§ WHAT YOU WILL DO
Copy out exactly the lines from the first line of the material below through the line containing "Task: Toggle the Browse Directories checkbox", and nothing beyond them.

§ DATA LISTING
== Segment start ==

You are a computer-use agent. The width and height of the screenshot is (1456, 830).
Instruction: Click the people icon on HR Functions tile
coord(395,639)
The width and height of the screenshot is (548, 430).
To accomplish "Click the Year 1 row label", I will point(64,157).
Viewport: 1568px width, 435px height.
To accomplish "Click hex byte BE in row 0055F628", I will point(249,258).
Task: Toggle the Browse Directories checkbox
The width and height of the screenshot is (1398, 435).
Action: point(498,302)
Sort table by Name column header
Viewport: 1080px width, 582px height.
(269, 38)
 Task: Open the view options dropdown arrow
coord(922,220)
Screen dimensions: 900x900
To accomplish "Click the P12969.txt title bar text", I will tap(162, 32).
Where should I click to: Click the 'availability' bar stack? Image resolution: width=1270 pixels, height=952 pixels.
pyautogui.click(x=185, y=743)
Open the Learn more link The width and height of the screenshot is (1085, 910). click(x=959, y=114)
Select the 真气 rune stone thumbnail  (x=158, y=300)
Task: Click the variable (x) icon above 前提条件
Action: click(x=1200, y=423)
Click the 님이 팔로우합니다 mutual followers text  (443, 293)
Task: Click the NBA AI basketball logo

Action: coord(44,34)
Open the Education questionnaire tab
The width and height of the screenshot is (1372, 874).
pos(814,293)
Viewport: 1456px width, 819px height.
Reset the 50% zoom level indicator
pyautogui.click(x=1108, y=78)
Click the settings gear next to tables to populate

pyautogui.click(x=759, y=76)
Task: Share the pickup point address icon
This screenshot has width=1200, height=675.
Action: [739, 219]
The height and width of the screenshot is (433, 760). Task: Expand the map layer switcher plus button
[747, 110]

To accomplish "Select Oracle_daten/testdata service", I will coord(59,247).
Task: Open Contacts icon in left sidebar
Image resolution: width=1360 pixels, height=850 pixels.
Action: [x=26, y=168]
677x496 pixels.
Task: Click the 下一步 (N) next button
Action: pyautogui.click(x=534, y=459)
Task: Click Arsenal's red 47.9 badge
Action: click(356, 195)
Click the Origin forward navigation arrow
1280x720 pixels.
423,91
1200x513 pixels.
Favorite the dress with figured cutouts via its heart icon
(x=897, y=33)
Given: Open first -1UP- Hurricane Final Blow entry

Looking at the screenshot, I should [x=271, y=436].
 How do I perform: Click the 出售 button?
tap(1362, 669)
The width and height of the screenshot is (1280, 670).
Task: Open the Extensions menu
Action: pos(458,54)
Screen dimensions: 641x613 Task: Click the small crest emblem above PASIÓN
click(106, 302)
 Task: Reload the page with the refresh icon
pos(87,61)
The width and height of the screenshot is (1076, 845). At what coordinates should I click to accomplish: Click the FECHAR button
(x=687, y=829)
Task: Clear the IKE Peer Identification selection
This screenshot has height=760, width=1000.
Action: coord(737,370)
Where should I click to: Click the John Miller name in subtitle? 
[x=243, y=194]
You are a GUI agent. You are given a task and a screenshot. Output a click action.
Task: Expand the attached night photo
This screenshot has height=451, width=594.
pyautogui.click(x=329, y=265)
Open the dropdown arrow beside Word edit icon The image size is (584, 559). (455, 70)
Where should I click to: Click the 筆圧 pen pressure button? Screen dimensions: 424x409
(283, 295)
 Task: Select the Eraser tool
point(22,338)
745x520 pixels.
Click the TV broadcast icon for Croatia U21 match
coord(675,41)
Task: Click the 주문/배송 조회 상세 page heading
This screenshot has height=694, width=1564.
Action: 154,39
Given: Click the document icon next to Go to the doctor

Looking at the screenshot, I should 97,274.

== Segment end ==

§ EXPECTED OUTPUT
You are a computer-use agent. The width and height of the screenshot is (1456, 830).
Instruction: Click the people icon on HR Functions tile
coord(395,639)
The width and height of the screenshot is (548, 430).
To accomplish "Click the Year 1 row label", I will point(64,157).
Viewport: 1568px width, 435px height.
To accomplish "Click hex byte BE in row 0055F628", I will point(249,258).
Task: Toggle the Browse Directories checkbox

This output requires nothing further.